En una conferencia de prensa en Palacio de Gobierno, el presidente José Jerí presentó el balance anual de la lucha contra la inseguridad ciudadana, basándose en los registros del Instituto Nacional de Estadística e Informática (INEI). Con un tono desafiante, el mandatario afirmó que su gestión está logrando revertir la tendencia delictiva, asegurando que los resultados, aunque preliminares, son “alentadores”.
Según el informe detallado por Gaspar Morán, jefe del INEI, varios delitos de alto impacto registraron un descenso significativo entre 2024 y 2025. Las denuncias por robo cayeron de 112,524 a 62,844 casos, mientras que los hurtos bajaron de 221,575 a 174,400. Asimismo, la victimización a nivel nacional se redujo en un 1.9 %, y la percepción de inseguridad ciudadana descendió levemente de un 86 % a un 83.9 %.
A pesar del optimismo gubernamental, las cifras de homicidios muestran un escenario más complejo. El INEI advirtió que la tasa para el cierre de 2025 podría oscilar entre 10.2 y 11.2 muertes por cada 100 mil habitantes, una cifra que aún preocupa a los especialistas. En el desglose regional, Madre de Dios encabeza la lista de peligrosidad con una tasa de 24.6, mientras que Lima ocupa el séptimo lugar con 11.4 homicidios.

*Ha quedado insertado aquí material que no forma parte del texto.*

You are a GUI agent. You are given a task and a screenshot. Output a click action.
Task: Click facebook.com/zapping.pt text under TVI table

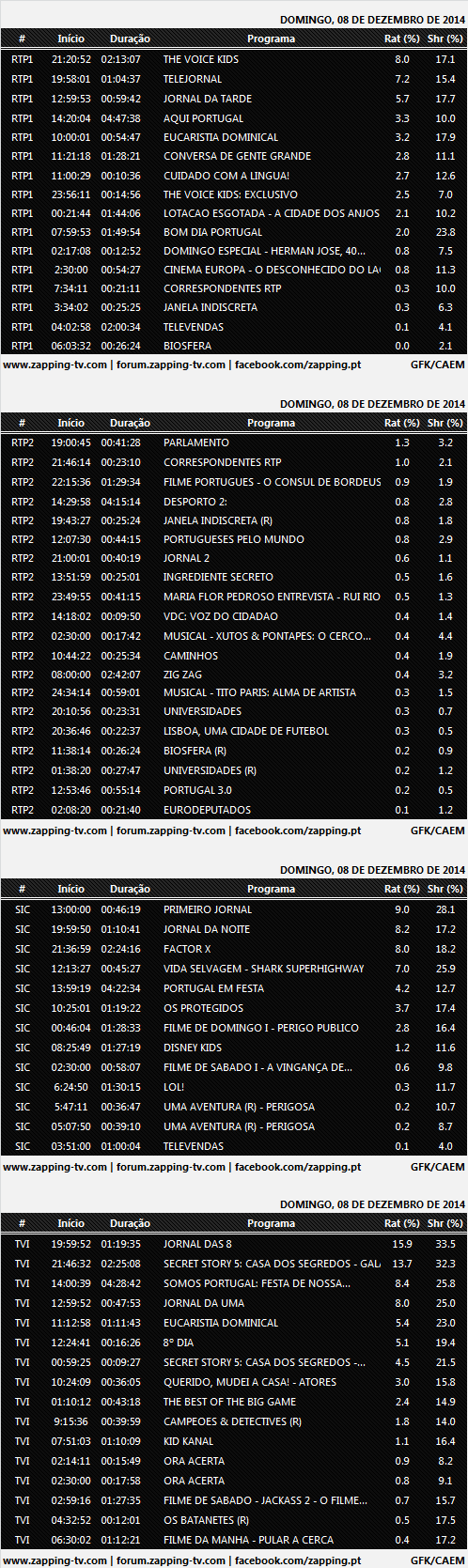click(x=298, y=1560)
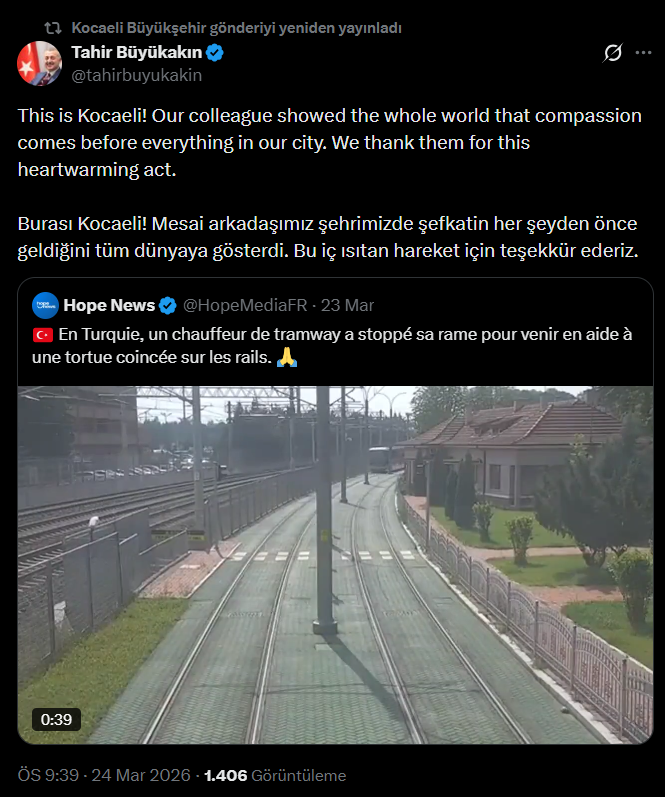
Task: Open the ÖS 9:39 · 24 Mar 2026 timestamp
Action: click(104, 775)
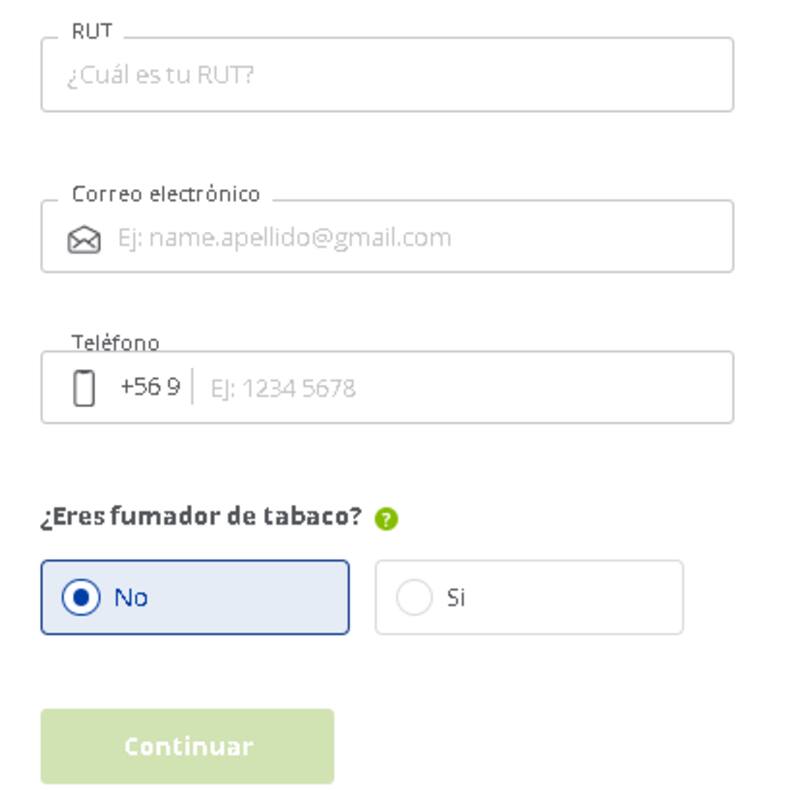Screen dimensions: 800x790
Task: Click the RUT field label
Action: 88,30
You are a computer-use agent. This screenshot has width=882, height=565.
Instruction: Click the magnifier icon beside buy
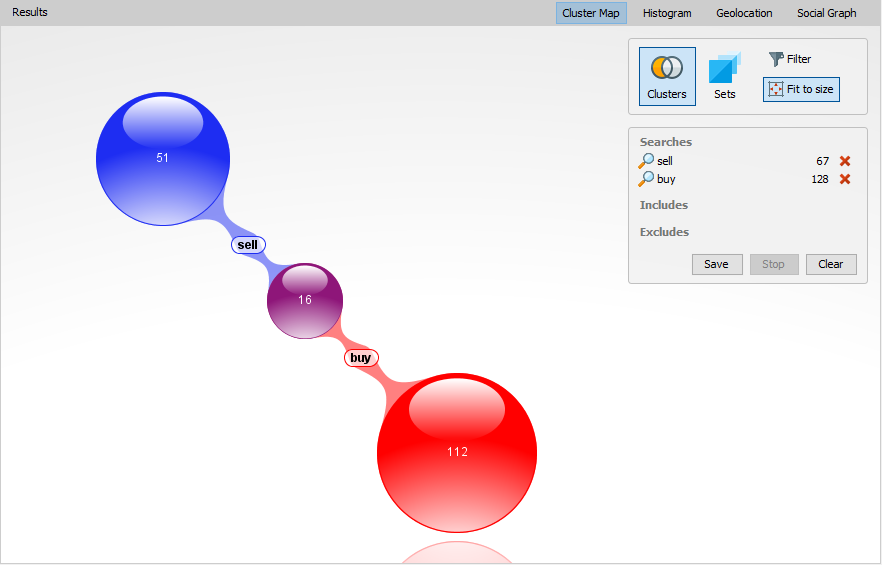point(647,179)
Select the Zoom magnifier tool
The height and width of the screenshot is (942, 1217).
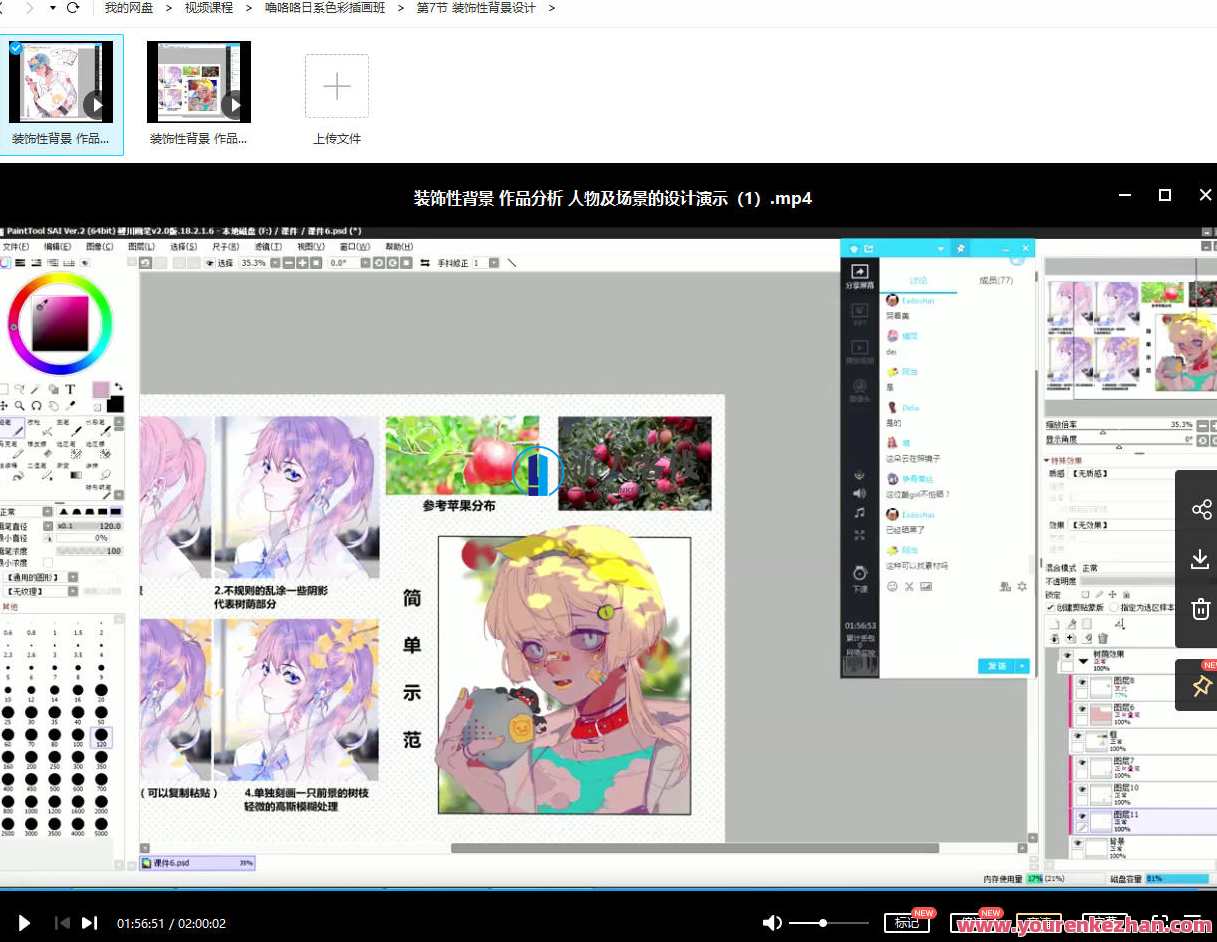(20, 405)
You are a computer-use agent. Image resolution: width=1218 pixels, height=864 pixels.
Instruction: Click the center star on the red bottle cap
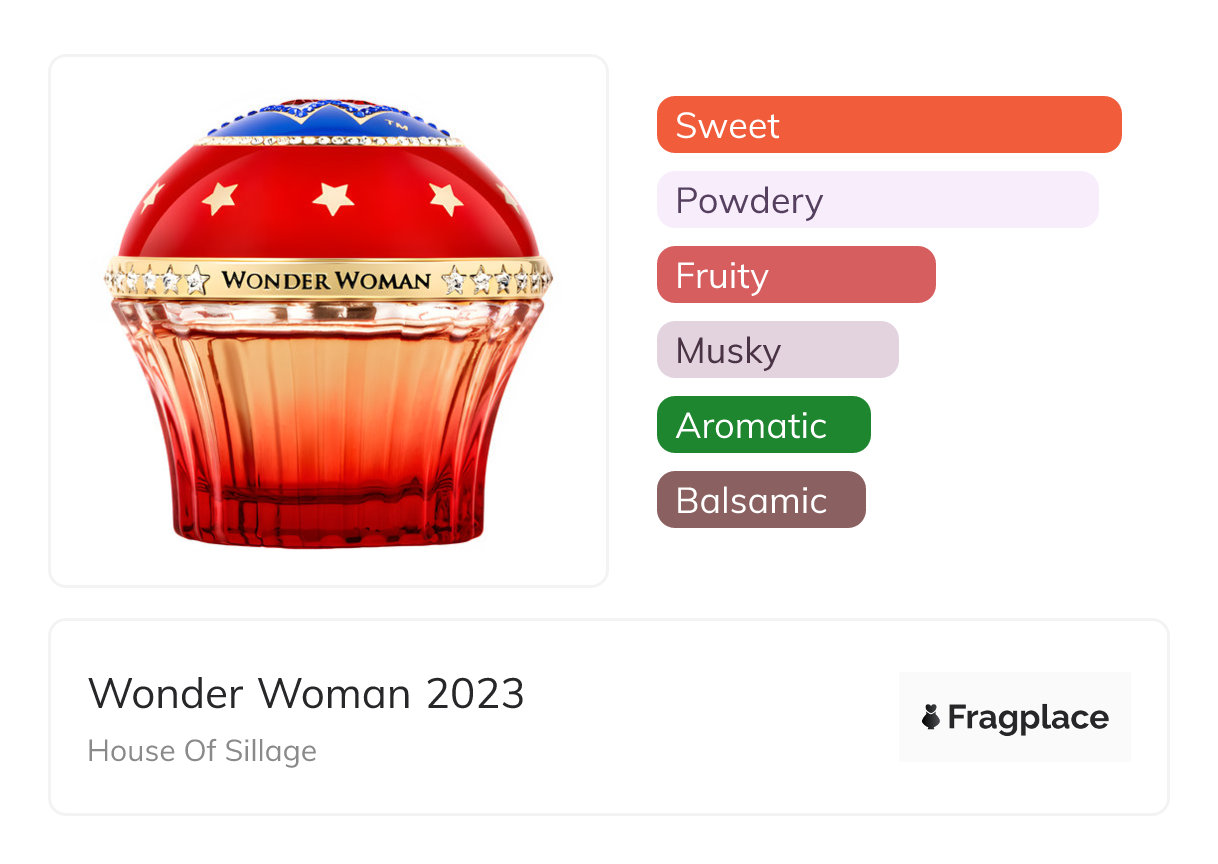(333, 197)
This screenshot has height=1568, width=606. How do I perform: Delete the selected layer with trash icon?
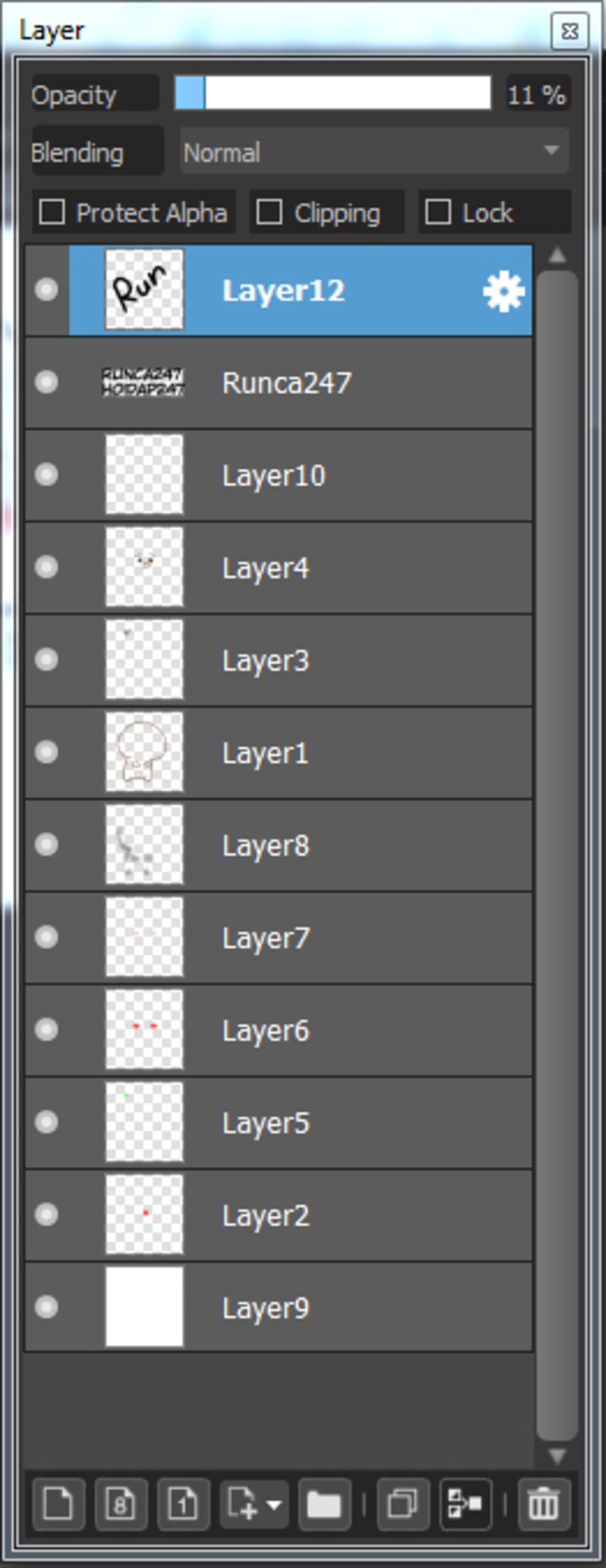coord(544,1504)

Por su parte, el comandante general de la PNP, Óscar Arriola, destacó que en los primeros 21 días de enero de 2026 las denuncias por extorsión han caído un 50.6 % en comparación al mismo periodo del año anterior. Jerí atribuyó estos avances a la intensidad de las requisas en penales, la reclasificación de internos y los operativos nocturnos. “No serán los mejores resultados, pero ya son positivos. Hemos asumido el costo de las denuncias contra nuestro equipo por enfrentar a las bandas”, sentenció el jefe de Estado.